Open Source

New APEX GGUF of Qwen3.6-35B-A3B enables self-speculative decoding without draft model

Bundled MTP head offers inference speedups with just one file and recent llama.cpp

Deep Dive

mudler has released APEX-MTP GGUF quantizations of the Qwen3.6-35B-A3B-Claude-4.7-Opus-Reasoning-Distilled model, combining the open-source 35B MoE architecture with reasoning distillation from Claude 4.7 Opus. The headline feature is the bundled multi-token prediction (MTP) head, which enables self-speculative decoding using a single GGUF file — no separate draft model required. This leverages a recent llama.cpp PR (22673) that supports using the MTP head as a draft model. Users just run `llama-server -m model.gguf --draft-mtp` to get inference speedups, typically 2-3x depending on hardware and settings. The model has 40 trunk layers plus one MTP layer, 256 routed experts (8 active per token) and 1 shared expert, with 2048 hidden size.

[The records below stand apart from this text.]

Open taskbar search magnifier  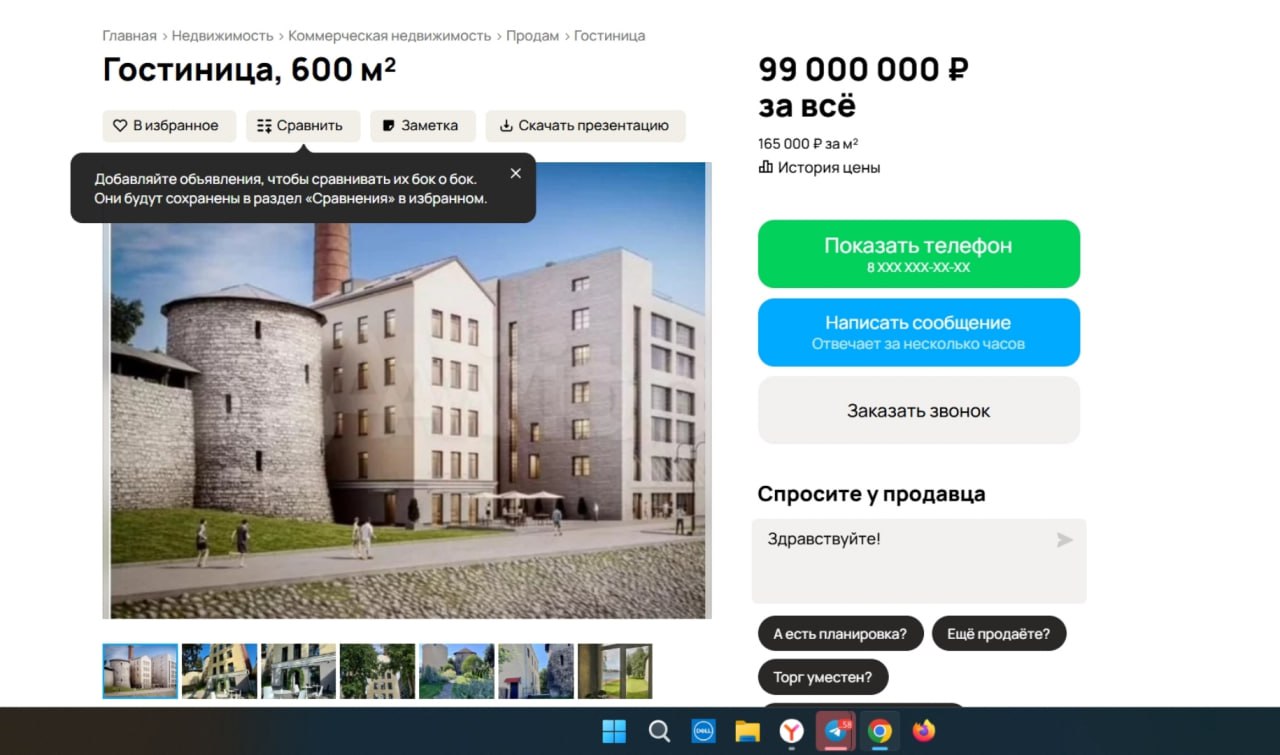(x=659, y=732)
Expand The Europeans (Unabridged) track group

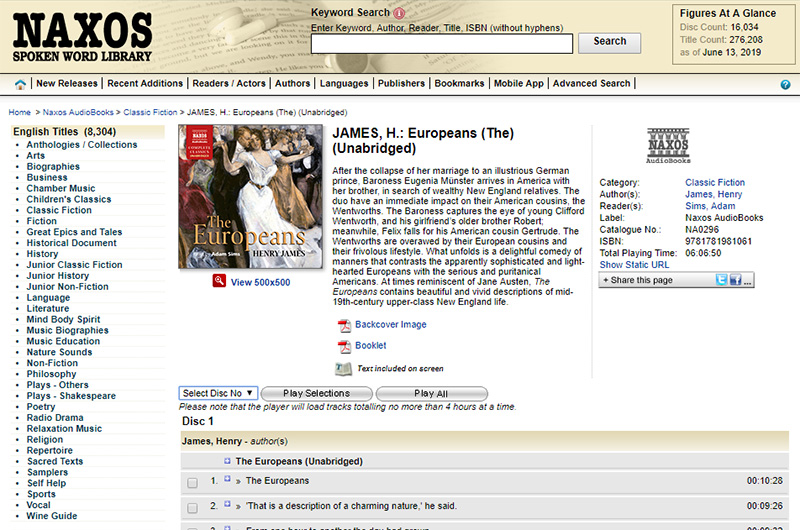coord(227,461)
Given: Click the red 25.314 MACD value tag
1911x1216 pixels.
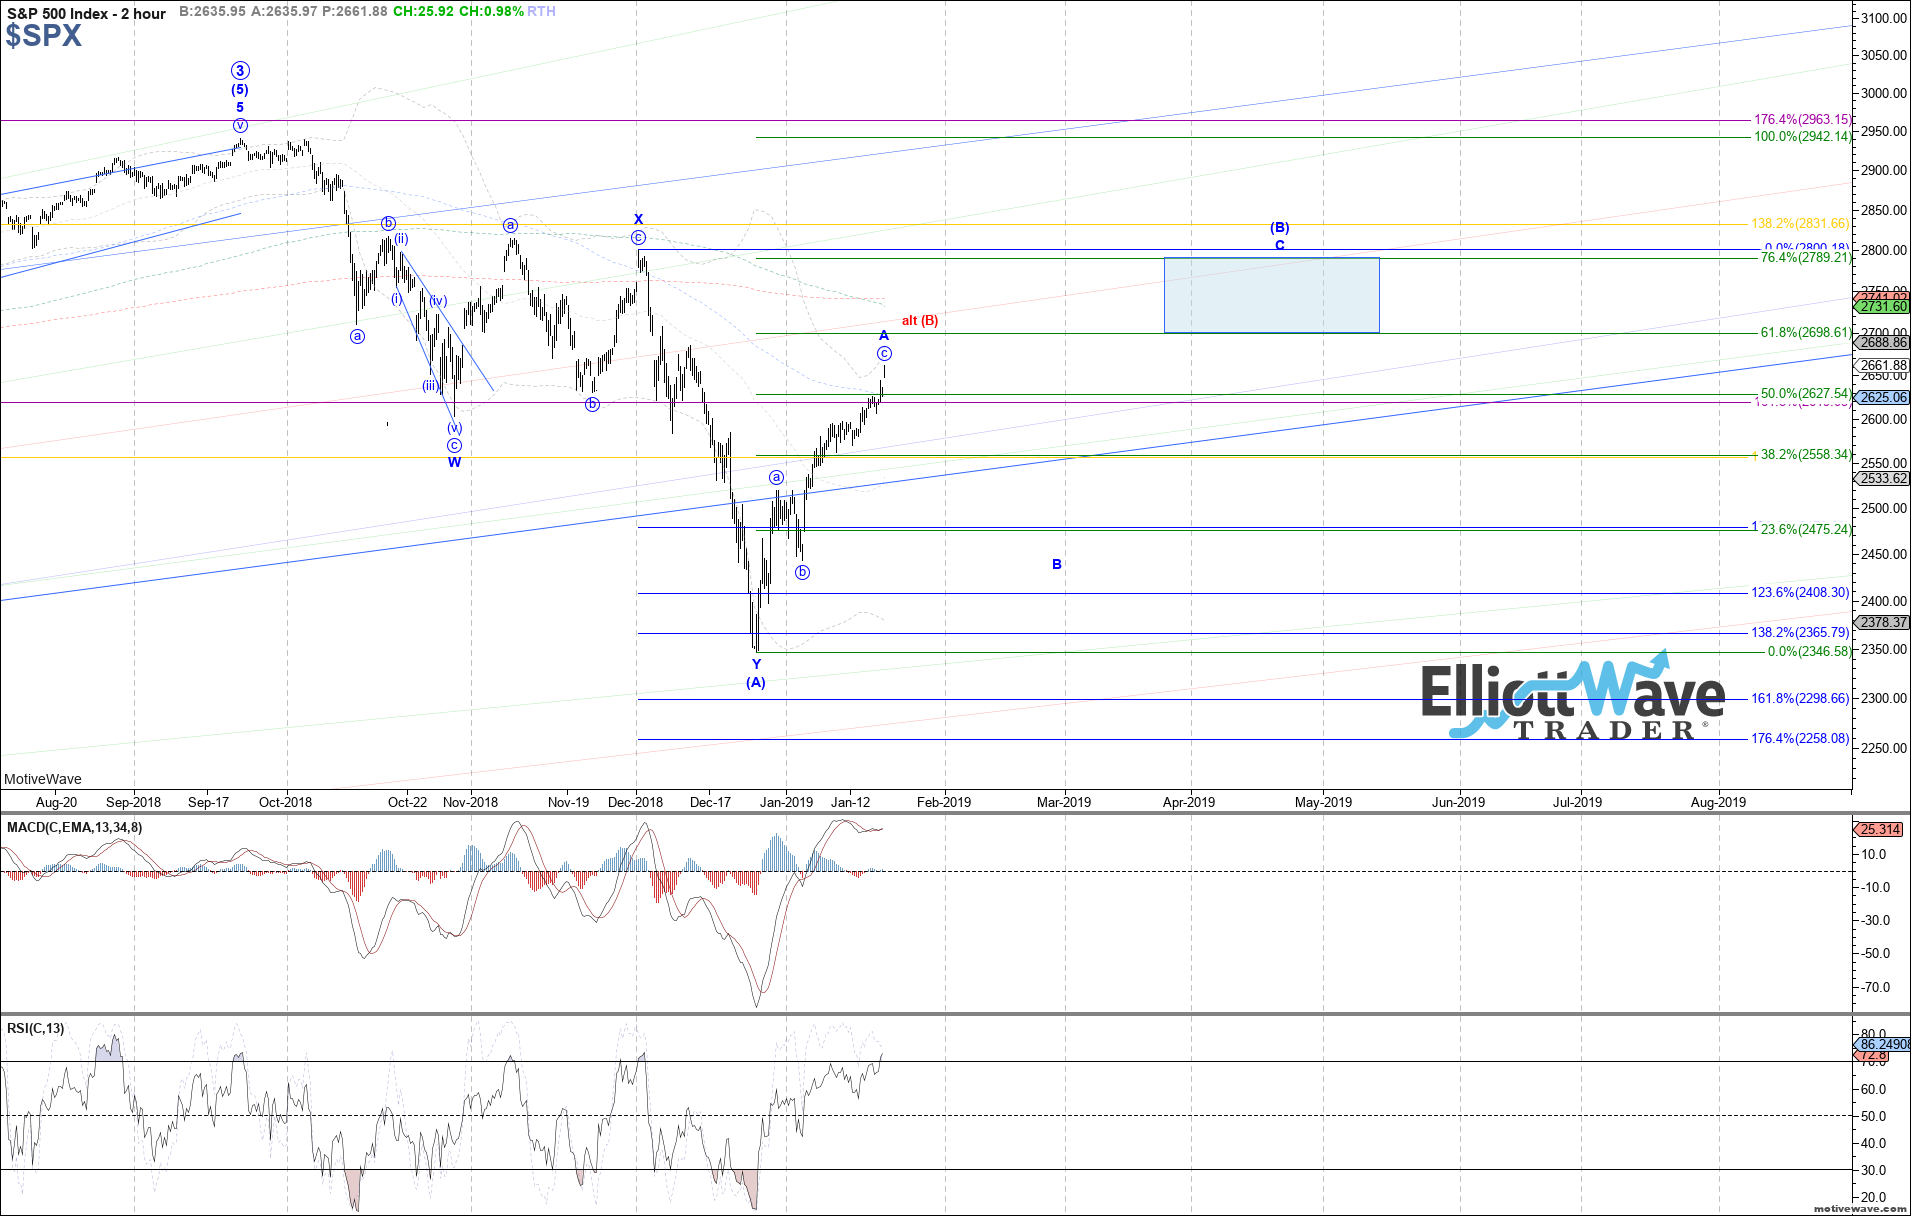Looking at the screenshot, I should pos(1880,830).
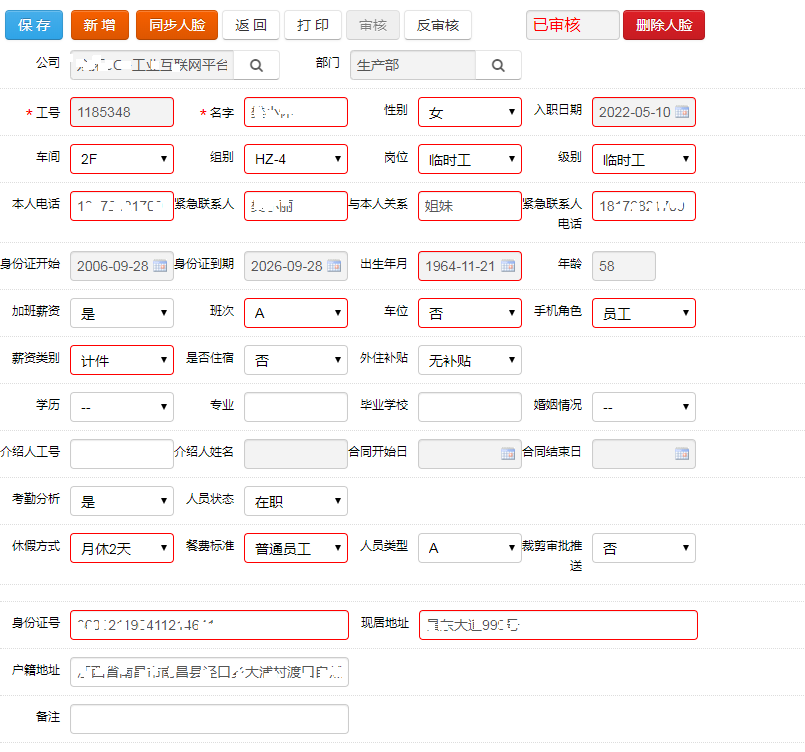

The APEX quantization methodology is tailored for MoE models: routed experts receive the heaviest compression while the always-active shared experts and attention layers are kept at higher precision. The MTP head is quantized to Q8_0 (near-lossless) on all tiers except I-Nano, where it uses Q4_K to keep file size manageable. File sizes increase only ~2.5% over non-MTP versions (~1 GB extra per file). A notable limitation is that the MTP head cannot yet use activation-aware quantization (imatrix) because it only fires during speculative decoding; the creator is working on a patch. APEX offers multiple quantization tiers (I-Nano, I-Balanced, etc.) calibrated with diverse data including chat, code, reasoning, and agentic traces. The quantizations are hosted as free independent research; larger 200B+ models require rented H100/H200/Blackwell compute.

Key Points
  • Bundles the MTP head directly in the GGUF file, enabling self-speculative decoding via `--draft-mtp` with no separate draft model needed
  • Uses APEX mixed-precision quantization: routed experts compressed hardest, shared experts/attention kept high precision for quality retention
  • Available in multiple tiers (I-Nano, I-Balanced) with MTP head at near-lossless Q8_0; file sizes only ~2.5% larger than non-MTP versions

Why It Matters

Enables faster local inference on large MoE models without additional model downloads, lowering hardware requirements for advanced reasoning deployment.